Segment Open

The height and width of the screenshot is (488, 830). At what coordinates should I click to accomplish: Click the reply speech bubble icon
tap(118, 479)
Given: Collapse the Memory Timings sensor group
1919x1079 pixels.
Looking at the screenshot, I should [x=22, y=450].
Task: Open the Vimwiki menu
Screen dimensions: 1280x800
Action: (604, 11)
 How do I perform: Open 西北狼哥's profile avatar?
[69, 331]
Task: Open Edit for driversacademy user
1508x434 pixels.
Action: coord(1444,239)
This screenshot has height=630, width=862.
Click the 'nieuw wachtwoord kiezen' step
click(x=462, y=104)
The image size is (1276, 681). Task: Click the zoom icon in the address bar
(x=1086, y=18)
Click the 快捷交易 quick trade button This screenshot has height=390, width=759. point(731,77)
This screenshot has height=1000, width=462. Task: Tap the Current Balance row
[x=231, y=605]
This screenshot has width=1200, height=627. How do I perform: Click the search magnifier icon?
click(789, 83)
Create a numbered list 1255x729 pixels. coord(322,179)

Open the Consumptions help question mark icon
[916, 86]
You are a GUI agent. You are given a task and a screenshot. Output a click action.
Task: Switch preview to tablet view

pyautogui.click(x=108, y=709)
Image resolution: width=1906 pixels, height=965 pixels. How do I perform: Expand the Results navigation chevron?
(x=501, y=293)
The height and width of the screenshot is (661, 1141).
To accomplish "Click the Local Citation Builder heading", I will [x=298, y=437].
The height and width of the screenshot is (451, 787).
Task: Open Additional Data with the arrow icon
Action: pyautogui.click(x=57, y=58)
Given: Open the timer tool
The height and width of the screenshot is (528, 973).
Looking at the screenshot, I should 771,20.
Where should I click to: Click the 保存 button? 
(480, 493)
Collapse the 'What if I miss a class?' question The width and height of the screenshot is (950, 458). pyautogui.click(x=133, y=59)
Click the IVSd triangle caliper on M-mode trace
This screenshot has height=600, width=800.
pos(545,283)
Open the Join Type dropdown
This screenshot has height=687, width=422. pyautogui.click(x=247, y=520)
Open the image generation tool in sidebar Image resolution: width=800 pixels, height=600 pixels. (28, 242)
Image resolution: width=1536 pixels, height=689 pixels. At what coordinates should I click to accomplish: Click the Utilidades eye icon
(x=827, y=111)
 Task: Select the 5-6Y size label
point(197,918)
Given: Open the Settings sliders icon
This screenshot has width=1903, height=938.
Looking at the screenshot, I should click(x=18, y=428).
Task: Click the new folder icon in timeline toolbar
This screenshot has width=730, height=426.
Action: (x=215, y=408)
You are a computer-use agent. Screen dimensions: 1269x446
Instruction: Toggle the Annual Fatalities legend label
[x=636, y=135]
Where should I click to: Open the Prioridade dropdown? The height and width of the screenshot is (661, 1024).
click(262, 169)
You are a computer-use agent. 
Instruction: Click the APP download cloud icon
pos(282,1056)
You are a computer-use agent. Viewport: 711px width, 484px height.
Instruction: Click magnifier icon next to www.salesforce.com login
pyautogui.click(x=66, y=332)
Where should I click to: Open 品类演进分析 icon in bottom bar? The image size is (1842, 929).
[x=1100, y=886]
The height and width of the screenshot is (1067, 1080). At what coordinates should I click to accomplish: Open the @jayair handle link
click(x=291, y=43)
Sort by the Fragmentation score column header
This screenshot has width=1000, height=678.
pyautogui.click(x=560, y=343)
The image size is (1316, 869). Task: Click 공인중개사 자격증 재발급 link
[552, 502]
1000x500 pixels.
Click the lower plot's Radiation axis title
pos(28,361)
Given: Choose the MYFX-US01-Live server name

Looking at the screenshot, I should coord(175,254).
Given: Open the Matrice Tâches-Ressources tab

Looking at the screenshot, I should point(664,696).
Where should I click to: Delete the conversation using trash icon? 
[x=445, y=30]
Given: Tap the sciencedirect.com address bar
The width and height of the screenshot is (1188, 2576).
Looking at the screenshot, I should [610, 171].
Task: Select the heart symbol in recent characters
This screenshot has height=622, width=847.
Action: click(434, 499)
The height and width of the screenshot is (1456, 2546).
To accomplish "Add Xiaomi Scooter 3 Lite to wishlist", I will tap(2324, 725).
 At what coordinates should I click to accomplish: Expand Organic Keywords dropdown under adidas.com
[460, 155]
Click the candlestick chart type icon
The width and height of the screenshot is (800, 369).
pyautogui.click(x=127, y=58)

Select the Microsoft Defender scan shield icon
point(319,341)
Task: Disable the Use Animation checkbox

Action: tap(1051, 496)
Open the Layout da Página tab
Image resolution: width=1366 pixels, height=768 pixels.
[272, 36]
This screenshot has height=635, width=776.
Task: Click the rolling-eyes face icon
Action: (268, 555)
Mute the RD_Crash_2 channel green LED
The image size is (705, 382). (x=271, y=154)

Segment Closed

» **Task instructions**
Leave out every line after the one with "Click the 快捷交易". Reproduce the material above exactly from its first line through that line.

» **Answer section**
The height and width of the screenshot is (488, 830). At what coordinates should I click to accomplish: Click the reply speech bubble icon
tap(118, 479)
Given: Collapse the Memory Timings sensor group
1919x1079 pixels.
Looking at the screenshot, I should [x=22, y=450].
Task: Open the Vimwiki menu
Screen dimensions: 1280x800
Action: (604, 11)
 How do I perform: Open 西北狼哥's profile avatar?
[69, 331]
Task: Open Edit for driversacademy user
1508x434 pixels.
Action: coord(1444,239)
This screenshot has height=630, width=862.
Click the 'nieuw wachtwoord kiezen' step
click(x=462, y=104)
The image size is (1276, 681). Task: Click the zoom icon in the address bar
(x=1086, y=18)
Click the 快捷交易 quick trade button This screenshot has height=390, width=759. point(731,77)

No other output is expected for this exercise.